Leading a deal team to success “is art, not science,” says Kate Chisholm, QC, who adds that the easy part of working on a deal is pulling together all the necessary information. “The hard part is the art involved with synthesizing all of that information into a decision, because there’s never a clear answer.”
Now on her fourth general counselship, Chisholm has led several deal teams as Senior Vice President, Legal & External Affairs at Capital Power in Edmonton.

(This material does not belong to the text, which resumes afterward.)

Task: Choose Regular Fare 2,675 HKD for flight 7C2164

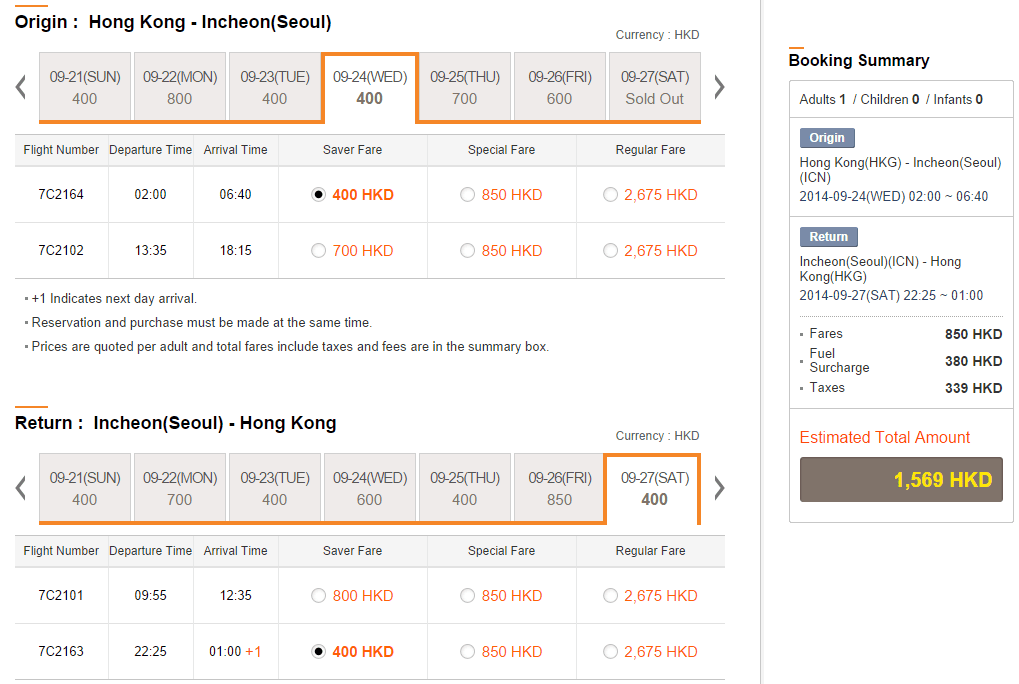Action: pyautogui.click(x=611, y=195)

She says the best team leaders are those who are careful and deliberately include team members in the decision-making process, “who understand that the best business solutions come from milking all of the value from very diverse perspectives.”
Chisholm hires external counsel for expertise in specific areas and says she’s likely to take their advice, but “external counsel is never going to know your company and your motivations and what spells success for you as well as you do.” She minces no words when it comes to setting out the rules to an external deal team. “I never get into a battle of egos because I make it very clear what questions I want them to answer. I would never put up with somebody who was competing with me in some way. I make it very clear where their sandbox is and where my sandbox is. Then you just have to stick to your sandbox.”
Chisholm said she believes that the toughest part of negotiating any transaction centers around factors beyond price. “When you’re leading a deal team, I think what you need to do is figure out what the other side’s equation is. They’re solving for X but it’s probably not the same X that you’re solving for.”
The most difficult to negotiate tend to be social factors, risk issues or legal liability. “Especially if it’s a liability issue or a risk issue that they want to offload onto somebody else, it’s not something that they’re going to tell you because obviously it would make their negotiations more difficult.”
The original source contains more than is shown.